** WHAT YOU SHOULD DO **
Using the records that follow, count the lines containing the word "blue" and give that number only.

·····

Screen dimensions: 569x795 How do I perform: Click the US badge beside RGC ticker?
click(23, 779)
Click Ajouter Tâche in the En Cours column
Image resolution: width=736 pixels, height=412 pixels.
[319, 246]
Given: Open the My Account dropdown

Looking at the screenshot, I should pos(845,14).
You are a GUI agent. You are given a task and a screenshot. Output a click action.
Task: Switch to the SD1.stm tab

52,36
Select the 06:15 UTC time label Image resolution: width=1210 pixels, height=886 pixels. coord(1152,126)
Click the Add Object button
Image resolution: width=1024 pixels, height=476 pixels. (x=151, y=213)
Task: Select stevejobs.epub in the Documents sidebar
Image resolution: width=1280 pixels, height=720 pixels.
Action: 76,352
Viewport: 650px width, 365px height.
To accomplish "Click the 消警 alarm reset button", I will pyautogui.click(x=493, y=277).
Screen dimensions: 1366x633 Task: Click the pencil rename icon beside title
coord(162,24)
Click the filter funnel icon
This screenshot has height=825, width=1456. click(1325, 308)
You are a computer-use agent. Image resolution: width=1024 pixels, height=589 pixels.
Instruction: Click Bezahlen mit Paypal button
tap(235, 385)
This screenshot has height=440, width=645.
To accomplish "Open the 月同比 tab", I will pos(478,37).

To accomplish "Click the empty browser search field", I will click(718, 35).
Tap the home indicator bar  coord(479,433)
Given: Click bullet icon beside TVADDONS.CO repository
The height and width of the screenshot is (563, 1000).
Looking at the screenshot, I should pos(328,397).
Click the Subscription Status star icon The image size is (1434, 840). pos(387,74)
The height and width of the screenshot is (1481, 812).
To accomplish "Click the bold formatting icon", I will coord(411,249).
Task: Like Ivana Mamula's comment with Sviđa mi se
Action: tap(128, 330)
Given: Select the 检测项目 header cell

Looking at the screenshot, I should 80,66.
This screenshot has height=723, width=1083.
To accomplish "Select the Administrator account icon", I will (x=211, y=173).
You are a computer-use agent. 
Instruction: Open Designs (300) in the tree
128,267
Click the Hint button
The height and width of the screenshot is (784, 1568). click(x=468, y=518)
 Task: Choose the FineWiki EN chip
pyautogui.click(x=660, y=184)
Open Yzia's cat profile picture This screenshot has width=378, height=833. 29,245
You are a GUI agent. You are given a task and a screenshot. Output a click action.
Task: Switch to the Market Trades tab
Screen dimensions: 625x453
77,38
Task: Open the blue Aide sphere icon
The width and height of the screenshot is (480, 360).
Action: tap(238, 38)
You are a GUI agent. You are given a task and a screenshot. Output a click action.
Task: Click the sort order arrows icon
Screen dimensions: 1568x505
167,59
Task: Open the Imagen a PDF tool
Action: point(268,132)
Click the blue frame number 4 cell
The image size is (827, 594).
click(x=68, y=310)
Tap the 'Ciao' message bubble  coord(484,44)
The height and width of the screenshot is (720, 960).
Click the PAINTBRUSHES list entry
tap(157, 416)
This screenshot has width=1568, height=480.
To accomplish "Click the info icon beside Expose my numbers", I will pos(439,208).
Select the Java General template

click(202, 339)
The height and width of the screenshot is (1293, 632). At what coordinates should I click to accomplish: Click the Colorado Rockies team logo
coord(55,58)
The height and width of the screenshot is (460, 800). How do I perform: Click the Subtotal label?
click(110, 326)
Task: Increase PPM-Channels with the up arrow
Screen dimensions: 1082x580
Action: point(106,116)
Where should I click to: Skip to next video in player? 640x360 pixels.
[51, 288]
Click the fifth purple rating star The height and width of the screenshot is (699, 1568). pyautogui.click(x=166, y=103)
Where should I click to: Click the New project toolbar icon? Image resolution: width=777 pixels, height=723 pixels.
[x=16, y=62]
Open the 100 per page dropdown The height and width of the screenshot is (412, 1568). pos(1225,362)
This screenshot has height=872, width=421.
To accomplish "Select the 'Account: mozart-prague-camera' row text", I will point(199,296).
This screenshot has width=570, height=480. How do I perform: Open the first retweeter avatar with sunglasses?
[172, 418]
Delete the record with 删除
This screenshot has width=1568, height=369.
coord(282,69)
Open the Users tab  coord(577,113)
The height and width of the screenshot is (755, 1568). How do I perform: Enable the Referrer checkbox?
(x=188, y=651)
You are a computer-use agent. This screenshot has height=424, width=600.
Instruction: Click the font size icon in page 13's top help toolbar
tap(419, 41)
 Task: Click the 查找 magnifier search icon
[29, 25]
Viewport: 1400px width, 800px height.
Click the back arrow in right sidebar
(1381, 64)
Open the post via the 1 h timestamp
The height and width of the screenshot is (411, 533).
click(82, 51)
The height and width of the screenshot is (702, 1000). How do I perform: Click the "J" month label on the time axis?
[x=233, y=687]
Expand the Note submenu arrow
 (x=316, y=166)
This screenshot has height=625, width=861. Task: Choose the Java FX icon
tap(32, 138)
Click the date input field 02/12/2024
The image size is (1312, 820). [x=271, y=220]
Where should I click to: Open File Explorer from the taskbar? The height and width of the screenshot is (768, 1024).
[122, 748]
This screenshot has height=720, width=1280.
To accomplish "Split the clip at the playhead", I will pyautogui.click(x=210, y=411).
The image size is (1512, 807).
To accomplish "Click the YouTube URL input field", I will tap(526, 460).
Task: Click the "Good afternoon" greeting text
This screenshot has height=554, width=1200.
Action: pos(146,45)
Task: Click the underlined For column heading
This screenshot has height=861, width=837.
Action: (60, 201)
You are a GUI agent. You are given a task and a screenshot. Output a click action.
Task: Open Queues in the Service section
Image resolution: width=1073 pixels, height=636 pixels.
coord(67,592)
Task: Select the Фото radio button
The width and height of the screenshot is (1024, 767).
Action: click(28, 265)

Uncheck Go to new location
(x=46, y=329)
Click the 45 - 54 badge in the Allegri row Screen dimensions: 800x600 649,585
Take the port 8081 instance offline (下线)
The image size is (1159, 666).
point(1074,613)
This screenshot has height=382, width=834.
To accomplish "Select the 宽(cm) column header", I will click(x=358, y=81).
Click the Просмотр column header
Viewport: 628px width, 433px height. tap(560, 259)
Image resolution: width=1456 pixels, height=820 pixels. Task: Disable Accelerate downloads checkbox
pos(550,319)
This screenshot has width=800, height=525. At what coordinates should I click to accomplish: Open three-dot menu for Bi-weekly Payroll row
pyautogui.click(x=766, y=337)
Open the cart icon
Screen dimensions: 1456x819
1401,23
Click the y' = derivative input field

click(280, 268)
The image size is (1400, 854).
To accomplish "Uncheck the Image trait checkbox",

·····

** OUTPUT OF THE TASK **
2